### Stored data
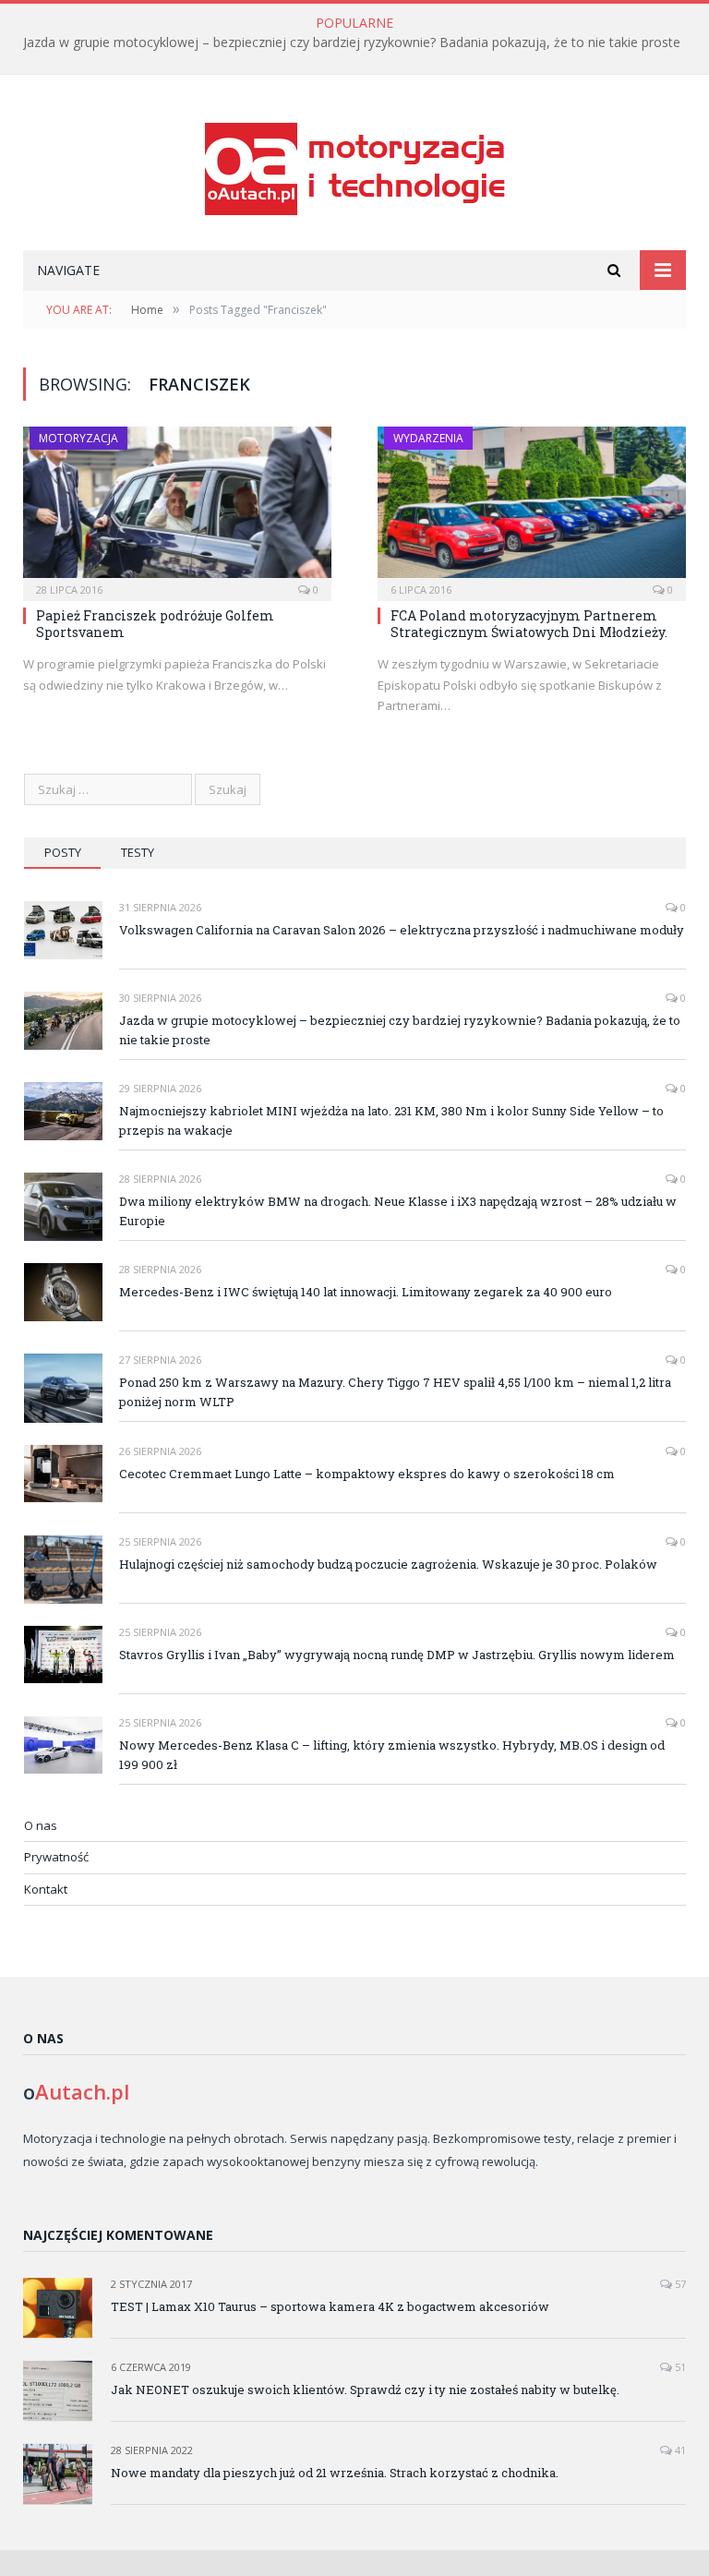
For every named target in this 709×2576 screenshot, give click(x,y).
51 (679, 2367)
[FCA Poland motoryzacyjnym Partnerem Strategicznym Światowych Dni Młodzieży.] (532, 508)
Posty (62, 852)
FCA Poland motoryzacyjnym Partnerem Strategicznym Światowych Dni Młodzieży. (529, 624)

### Exercise requirements
Only the wording of the records is wanted: copy it all exactly and omit the pictures.

### Task response
For every named target in this 709×2576 screenshot, give click(x,y).
51 (679, 2367)
[FCA Poland motoryzacyjnym Partnerem Strategicznym Światowych Dni Młodzieży.] (532, 508)
Posty (62, 852)
FCA Poland motoryzacyjnym Partnerem Strategicznym Światowych Dni Młodzieży. (529, 624)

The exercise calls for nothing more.